(Your instructions): Check the records below line by line. Give the count of lines with "question", and nothing else.

Saved data entries
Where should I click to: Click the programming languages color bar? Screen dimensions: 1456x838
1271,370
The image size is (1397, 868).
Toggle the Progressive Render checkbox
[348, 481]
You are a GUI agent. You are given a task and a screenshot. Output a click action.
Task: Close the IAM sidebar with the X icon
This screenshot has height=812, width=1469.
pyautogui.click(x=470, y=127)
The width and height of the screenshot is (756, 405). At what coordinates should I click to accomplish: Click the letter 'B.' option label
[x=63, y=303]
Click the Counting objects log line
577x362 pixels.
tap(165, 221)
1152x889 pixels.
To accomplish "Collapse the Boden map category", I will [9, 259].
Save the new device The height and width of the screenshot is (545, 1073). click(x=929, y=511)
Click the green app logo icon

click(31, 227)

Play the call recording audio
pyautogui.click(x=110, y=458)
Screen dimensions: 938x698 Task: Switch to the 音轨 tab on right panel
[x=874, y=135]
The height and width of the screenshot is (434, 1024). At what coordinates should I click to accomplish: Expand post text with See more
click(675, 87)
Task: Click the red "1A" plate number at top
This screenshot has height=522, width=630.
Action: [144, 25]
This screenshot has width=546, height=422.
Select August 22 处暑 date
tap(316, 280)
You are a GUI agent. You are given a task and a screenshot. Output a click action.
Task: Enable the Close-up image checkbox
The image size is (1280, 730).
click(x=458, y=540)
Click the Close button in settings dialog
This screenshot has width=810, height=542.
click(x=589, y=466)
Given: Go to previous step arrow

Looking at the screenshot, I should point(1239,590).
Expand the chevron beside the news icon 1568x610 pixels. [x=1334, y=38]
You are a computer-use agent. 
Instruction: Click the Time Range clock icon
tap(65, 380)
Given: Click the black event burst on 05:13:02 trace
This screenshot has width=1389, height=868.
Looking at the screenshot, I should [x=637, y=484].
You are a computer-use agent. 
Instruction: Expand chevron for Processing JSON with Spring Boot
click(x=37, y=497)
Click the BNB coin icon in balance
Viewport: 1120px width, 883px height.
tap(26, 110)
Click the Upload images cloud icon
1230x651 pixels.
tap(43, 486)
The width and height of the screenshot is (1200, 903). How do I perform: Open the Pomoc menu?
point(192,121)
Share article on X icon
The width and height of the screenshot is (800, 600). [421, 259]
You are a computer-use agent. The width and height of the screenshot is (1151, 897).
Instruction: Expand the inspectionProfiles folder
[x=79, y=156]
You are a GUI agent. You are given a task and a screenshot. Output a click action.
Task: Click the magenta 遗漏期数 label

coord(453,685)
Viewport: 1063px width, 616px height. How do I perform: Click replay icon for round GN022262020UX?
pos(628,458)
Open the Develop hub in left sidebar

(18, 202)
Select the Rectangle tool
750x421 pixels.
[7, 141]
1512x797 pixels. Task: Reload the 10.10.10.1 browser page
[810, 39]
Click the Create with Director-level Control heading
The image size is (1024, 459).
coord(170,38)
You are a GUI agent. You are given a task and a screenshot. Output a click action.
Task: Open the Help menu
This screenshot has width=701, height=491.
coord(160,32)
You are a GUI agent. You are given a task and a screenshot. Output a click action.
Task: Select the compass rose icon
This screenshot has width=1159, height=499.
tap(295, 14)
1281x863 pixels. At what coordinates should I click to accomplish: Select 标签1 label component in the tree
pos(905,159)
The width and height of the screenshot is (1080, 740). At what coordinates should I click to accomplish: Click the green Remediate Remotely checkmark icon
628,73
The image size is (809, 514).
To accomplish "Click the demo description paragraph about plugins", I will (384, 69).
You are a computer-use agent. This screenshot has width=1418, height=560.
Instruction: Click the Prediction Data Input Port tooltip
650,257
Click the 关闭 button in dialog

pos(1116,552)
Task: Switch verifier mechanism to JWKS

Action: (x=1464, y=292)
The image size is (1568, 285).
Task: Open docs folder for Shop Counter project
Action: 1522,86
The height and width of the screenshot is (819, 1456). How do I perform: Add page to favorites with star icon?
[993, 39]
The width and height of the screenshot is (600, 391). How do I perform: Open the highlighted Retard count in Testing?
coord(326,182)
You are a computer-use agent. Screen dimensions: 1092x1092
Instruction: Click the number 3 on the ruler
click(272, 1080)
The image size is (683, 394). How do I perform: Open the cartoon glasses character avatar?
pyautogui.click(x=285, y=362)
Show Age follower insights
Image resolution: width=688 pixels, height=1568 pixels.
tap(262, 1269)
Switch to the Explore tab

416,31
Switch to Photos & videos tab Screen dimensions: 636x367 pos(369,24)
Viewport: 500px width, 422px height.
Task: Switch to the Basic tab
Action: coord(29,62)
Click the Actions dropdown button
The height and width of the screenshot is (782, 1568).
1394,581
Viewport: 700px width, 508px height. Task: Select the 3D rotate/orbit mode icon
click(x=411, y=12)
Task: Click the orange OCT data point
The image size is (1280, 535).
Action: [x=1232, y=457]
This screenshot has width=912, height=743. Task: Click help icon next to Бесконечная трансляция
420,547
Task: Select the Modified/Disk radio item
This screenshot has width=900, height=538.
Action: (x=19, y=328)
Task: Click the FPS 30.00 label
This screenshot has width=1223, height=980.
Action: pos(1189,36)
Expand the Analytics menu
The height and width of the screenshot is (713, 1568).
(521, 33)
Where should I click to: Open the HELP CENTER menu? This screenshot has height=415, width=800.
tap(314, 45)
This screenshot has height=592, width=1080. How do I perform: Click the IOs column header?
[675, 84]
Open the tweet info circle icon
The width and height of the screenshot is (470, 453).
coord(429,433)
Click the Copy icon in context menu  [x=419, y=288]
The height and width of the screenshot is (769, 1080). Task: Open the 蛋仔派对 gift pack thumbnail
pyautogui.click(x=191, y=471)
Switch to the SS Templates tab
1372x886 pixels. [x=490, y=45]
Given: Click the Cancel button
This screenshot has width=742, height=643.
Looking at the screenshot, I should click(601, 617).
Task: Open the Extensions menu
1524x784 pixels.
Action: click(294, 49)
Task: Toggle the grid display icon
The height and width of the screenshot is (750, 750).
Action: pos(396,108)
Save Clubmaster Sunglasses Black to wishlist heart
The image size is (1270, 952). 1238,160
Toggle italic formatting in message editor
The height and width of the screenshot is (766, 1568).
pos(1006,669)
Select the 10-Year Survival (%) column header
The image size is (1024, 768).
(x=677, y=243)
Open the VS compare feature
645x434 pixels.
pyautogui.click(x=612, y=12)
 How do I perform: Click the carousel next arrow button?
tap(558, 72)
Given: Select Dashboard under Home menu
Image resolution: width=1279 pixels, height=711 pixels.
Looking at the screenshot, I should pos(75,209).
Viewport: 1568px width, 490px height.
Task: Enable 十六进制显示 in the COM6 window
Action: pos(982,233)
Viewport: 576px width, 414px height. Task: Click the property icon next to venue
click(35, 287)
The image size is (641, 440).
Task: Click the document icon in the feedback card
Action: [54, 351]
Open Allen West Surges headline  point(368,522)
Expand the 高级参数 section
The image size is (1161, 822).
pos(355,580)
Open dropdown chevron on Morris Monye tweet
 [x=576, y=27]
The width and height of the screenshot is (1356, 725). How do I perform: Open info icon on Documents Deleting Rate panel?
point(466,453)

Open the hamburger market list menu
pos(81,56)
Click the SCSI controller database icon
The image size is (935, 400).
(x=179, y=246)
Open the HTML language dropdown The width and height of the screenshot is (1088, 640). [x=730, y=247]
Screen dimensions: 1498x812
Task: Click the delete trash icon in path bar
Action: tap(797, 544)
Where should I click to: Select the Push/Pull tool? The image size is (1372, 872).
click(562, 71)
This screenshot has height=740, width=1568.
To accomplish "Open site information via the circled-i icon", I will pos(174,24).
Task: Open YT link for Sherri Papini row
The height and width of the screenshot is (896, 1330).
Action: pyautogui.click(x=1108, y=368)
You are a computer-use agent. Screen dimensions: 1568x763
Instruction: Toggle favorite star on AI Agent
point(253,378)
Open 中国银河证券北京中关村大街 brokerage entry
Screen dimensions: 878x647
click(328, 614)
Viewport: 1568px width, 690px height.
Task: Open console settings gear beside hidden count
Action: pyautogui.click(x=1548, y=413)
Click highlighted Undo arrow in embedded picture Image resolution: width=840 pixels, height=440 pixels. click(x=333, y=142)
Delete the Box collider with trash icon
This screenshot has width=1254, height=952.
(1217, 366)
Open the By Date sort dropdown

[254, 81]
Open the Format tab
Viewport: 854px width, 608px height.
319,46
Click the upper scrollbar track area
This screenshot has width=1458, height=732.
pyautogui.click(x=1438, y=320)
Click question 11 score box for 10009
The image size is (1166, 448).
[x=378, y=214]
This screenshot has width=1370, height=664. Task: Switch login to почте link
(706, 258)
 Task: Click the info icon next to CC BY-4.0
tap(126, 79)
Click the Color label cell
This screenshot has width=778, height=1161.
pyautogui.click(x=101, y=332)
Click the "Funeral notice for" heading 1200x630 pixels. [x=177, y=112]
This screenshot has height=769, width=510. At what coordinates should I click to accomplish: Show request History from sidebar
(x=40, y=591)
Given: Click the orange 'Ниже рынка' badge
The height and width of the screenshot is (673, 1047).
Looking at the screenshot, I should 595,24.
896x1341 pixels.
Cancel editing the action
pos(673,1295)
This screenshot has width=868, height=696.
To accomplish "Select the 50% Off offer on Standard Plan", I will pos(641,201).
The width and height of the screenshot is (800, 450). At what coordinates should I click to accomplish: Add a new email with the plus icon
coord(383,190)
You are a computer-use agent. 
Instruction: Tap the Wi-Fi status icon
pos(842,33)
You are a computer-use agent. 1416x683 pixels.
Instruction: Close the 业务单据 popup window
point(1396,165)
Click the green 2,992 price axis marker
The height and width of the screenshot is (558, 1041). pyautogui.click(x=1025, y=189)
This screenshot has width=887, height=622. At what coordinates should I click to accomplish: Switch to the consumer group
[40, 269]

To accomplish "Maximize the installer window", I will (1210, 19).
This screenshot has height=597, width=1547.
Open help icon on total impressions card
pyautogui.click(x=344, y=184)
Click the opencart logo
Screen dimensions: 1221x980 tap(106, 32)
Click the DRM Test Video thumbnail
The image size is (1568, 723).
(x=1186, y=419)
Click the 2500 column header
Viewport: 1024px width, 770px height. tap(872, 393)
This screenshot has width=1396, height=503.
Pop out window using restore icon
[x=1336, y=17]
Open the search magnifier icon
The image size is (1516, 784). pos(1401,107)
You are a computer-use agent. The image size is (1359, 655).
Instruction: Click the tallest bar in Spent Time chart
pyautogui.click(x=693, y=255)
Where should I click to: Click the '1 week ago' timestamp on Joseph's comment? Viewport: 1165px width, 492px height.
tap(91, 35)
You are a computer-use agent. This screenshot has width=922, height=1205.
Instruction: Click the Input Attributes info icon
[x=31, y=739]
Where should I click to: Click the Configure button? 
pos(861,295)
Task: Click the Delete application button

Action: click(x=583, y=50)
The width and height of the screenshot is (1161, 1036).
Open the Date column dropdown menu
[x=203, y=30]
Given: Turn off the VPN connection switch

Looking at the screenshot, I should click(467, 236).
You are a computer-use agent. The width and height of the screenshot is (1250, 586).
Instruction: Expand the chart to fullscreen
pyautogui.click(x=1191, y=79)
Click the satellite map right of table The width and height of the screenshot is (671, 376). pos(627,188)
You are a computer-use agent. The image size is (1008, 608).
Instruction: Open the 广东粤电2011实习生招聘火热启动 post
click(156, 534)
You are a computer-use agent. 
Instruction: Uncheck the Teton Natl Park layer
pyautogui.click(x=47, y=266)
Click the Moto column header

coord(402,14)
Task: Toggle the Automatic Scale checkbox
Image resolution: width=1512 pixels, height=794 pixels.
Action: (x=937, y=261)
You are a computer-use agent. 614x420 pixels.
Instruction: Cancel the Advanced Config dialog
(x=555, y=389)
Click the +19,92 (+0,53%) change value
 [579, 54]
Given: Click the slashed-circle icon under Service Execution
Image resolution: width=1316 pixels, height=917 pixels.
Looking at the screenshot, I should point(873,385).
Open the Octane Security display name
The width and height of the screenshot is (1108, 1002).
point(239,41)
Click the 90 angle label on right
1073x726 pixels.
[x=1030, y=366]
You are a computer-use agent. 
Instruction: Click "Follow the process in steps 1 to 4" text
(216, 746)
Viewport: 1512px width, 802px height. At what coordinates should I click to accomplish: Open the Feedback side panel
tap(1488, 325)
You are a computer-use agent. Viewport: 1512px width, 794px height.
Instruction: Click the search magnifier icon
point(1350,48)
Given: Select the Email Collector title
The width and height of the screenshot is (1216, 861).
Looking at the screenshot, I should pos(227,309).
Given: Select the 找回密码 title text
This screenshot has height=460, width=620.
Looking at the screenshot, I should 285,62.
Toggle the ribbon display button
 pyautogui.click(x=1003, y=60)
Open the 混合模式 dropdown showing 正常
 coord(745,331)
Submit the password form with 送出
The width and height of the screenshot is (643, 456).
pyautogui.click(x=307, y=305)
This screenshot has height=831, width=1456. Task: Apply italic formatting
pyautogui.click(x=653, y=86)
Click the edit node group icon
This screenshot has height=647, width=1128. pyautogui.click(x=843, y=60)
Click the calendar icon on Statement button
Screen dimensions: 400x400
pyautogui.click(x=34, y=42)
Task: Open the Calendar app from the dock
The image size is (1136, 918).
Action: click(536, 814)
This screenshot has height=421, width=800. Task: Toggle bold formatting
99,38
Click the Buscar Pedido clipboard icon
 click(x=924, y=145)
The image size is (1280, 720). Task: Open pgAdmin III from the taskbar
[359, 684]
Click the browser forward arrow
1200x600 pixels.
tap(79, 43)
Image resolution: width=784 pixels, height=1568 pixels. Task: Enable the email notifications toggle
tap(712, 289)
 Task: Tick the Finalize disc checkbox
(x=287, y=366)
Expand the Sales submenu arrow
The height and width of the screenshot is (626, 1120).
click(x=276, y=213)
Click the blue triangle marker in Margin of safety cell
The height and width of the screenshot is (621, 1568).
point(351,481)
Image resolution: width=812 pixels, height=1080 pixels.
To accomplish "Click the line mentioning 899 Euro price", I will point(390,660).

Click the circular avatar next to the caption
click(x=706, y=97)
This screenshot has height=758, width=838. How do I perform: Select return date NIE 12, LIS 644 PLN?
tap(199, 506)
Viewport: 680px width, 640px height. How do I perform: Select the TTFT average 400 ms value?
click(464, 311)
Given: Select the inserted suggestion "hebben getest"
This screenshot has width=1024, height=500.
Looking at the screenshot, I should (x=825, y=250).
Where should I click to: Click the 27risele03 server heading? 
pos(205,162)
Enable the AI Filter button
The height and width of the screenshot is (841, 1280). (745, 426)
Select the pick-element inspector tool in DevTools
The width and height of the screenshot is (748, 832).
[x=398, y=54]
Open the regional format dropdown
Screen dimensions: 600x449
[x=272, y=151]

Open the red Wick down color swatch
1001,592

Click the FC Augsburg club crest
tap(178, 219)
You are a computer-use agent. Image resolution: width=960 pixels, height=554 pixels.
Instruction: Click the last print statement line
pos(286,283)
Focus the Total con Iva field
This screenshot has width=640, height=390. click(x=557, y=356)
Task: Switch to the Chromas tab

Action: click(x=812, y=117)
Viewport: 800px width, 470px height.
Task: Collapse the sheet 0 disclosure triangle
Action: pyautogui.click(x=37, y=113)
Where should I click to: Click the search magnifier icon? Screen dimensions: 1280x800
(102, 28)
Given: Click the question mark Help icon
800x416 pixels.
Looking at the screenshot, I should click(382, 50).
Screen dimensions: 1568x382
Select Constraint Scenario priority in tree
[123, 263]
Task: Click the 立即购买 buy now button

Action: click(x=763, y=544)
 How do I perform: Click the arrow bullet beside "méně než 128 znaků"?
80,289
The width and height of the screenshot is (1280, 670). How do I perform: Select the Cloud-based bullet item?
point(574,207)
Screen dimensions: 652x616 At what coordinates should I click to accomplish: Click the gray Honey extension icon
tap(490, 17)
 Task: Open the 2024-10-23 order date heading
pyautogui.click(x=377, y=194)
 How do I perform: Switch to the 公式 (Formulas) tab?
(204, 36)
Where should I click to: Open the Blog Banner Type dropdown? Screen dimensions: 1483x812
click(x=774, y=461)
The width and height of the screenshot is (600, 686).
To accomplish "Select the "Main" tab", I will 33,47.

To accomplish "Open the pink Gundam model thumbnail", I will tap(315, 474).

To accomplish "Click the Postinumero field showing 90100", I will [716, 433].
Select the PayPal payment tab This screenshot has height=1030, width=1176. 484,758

(The answer): 2